** GIVEN REQUEST **
Reproduce the stretch of the records from the line containing "You are a GUI" through the end of the records word for word, leaving the pictures out.

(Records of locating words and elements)

---*---

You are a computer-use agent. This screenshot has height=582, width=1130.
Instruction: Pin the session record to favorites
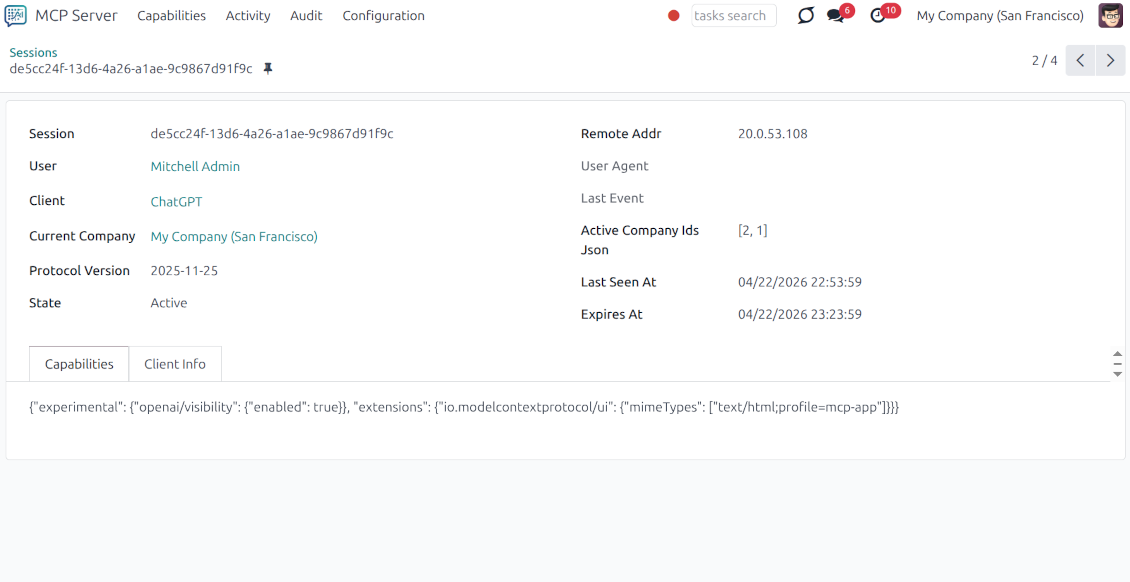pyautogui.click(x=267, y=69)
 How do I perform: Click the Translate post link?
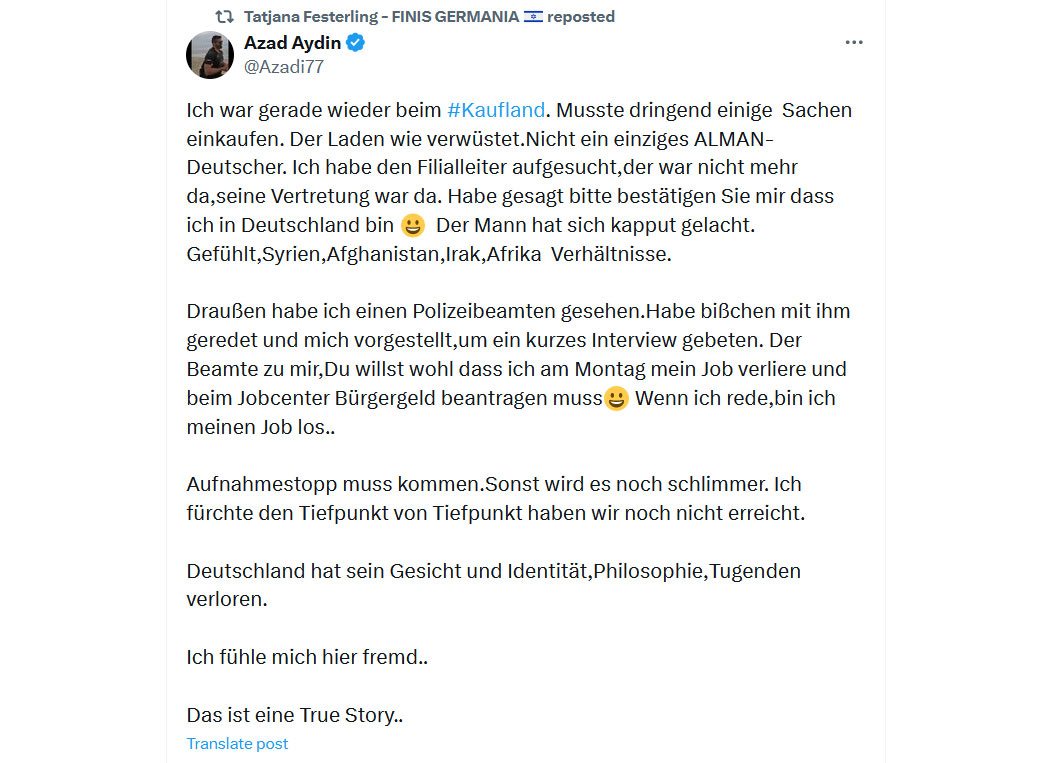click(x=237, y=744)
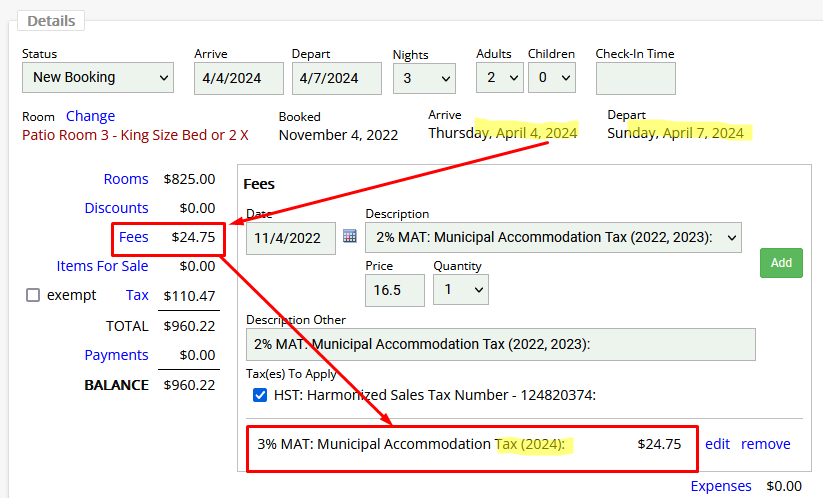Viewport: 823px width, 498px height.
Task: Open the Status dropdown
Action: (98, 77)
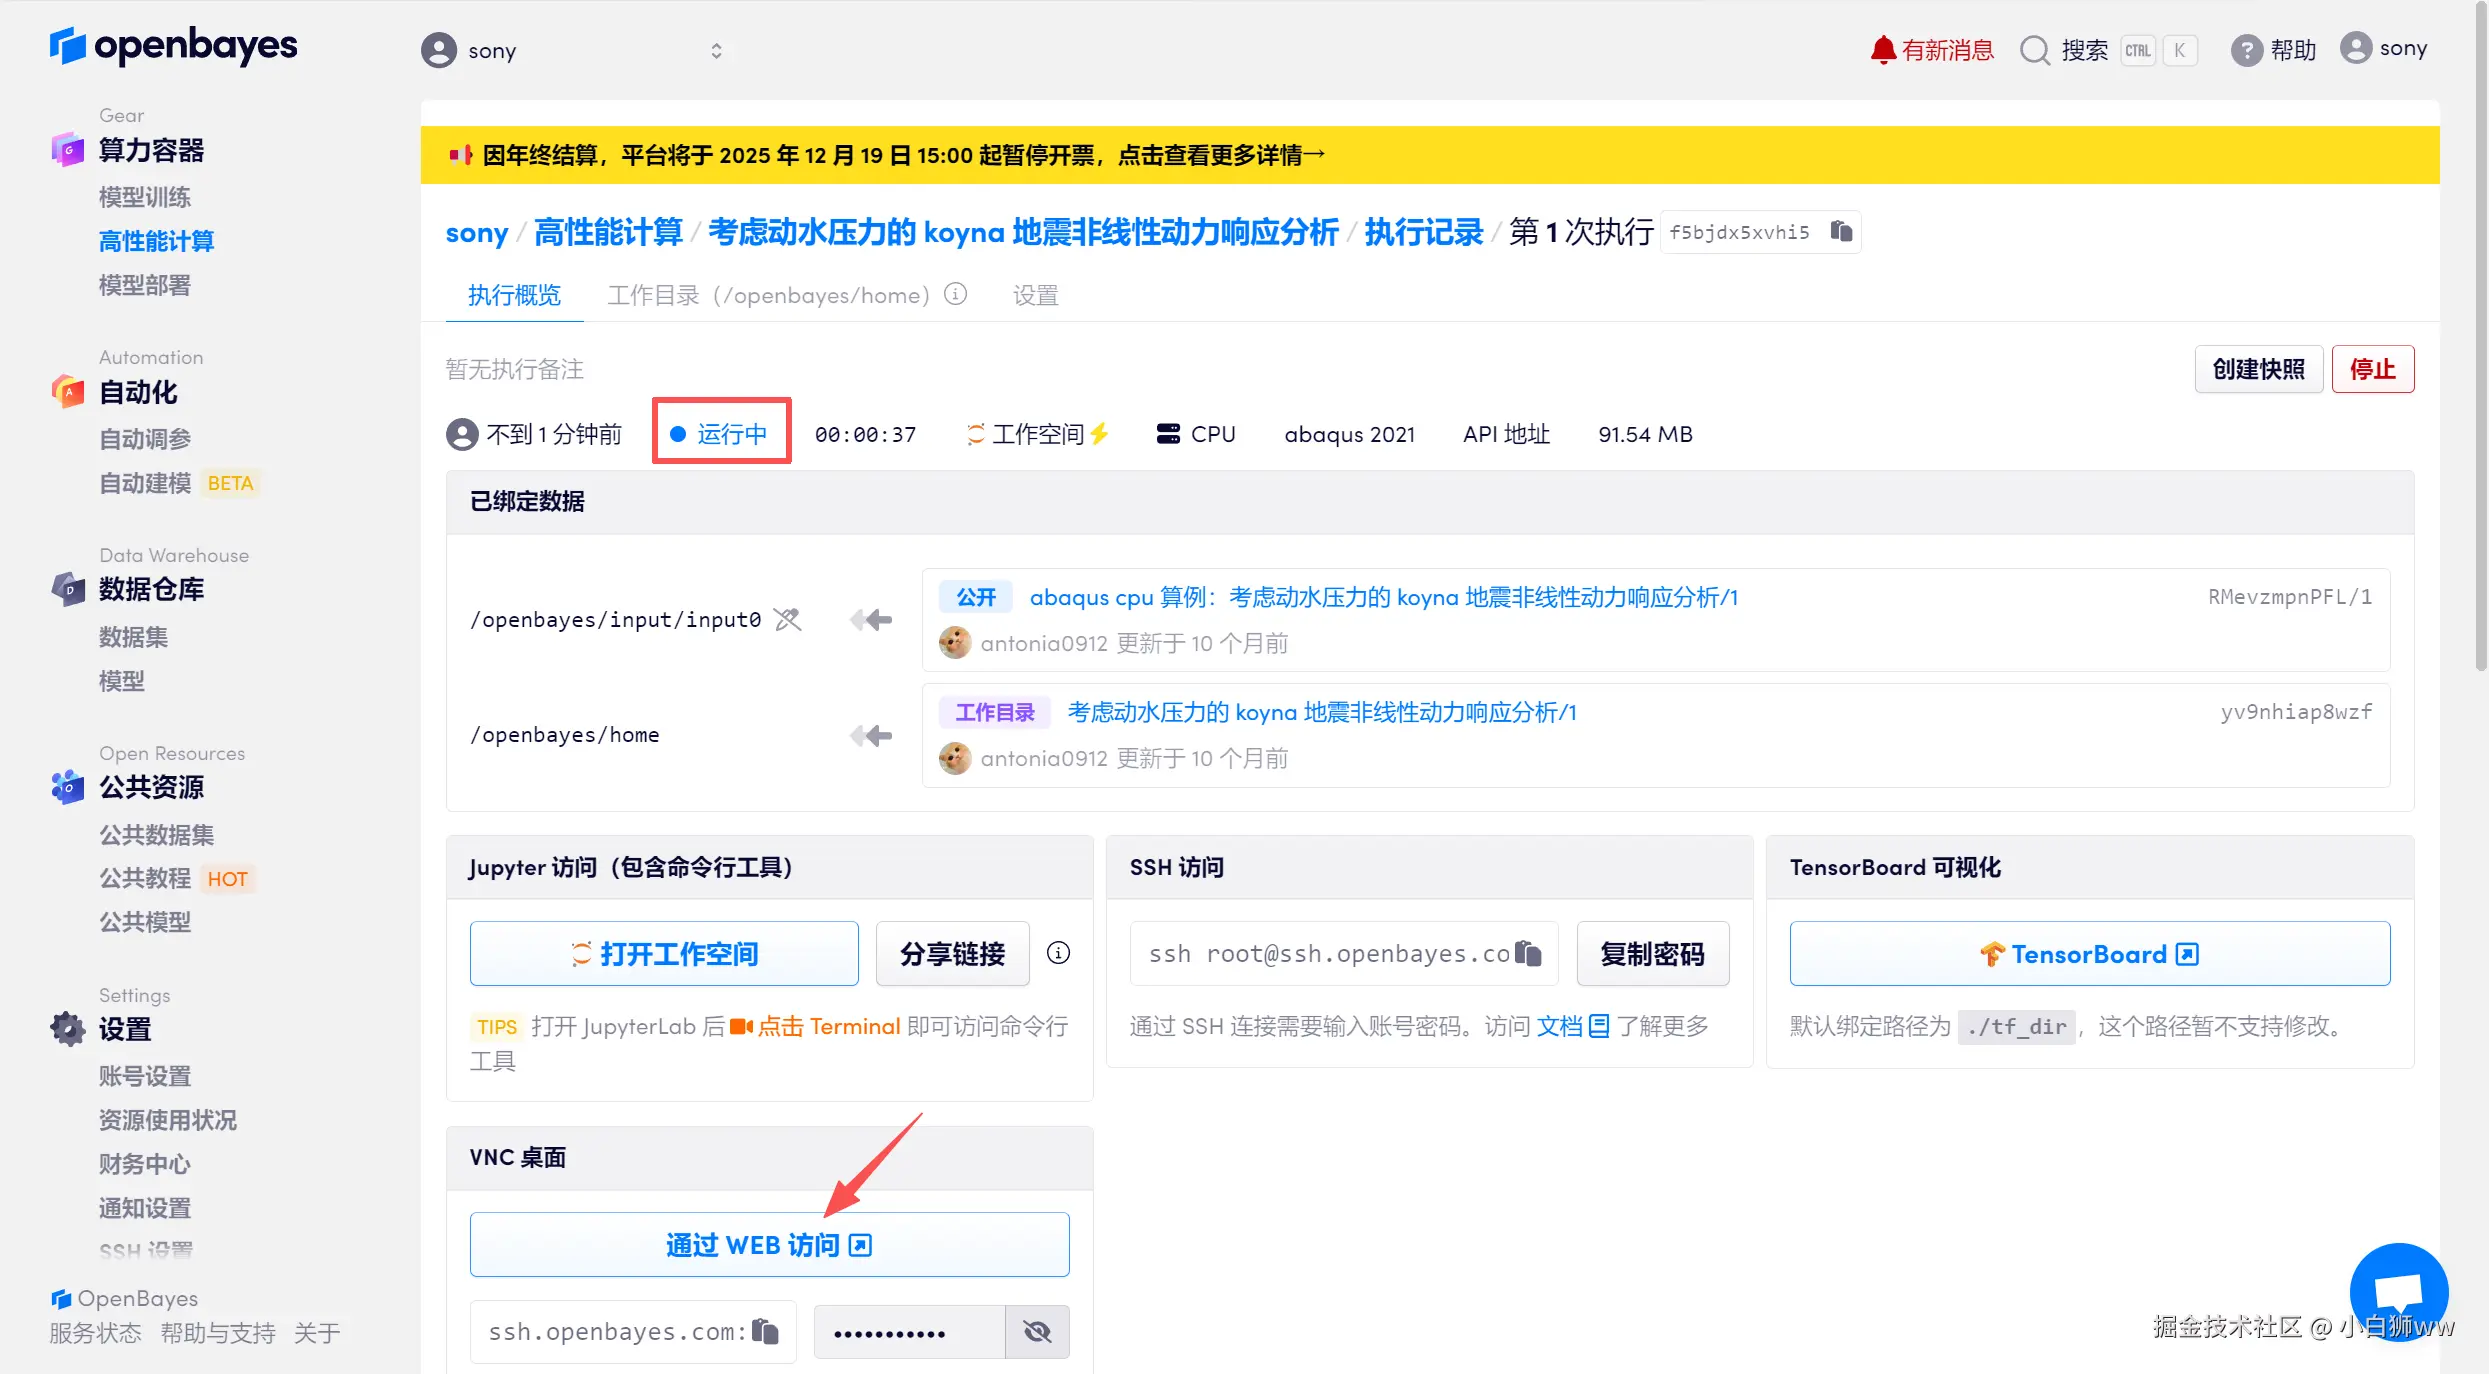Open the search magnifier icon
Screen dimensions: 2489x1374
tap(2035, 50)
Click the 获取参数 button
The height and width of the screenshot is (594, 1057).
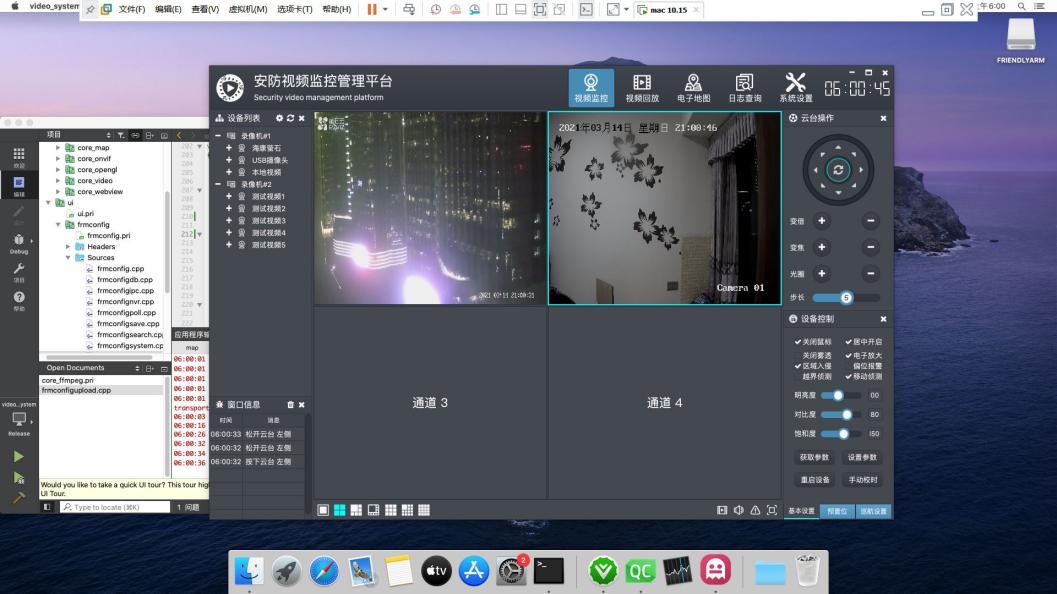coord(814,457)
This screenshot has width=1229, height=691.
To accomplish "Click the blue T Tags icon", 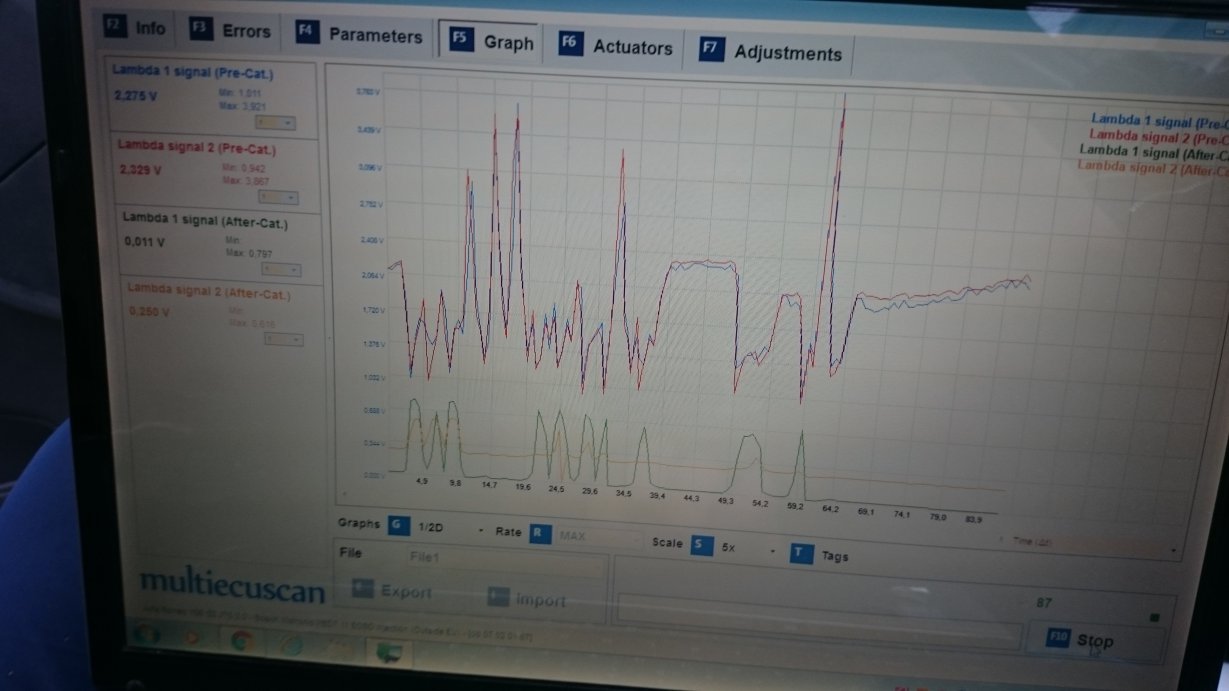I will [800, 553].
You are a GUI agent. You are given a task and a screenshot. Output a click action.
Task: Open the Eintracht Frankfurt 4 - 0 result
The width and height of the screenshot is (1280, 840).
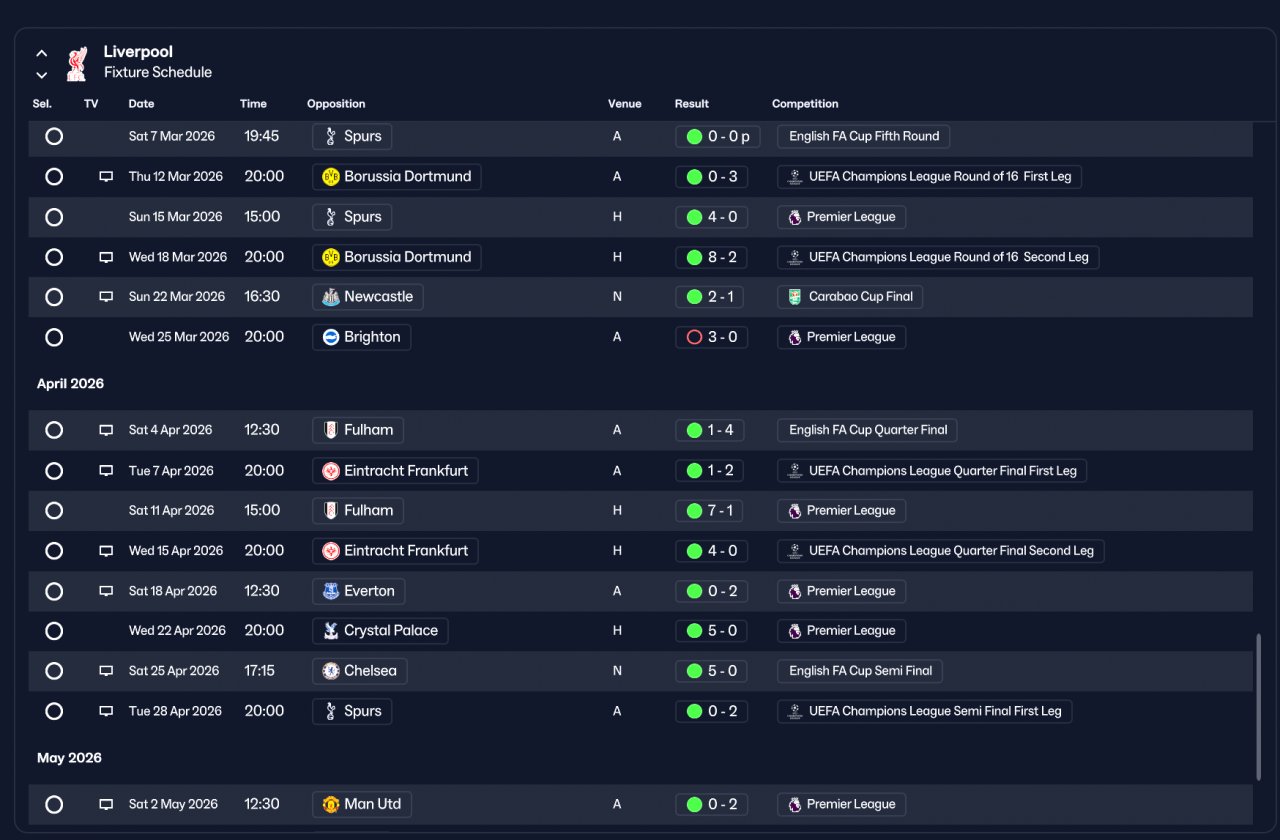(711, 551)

---*---

** RESPONSE **
You are a GUI agent. You are given a task and a screenshot. Output a click action.
Task: Open the Eintracht Frankfurt 4 - 0 result
The width and height of the screenshot is (1280, 840).
(711, 551)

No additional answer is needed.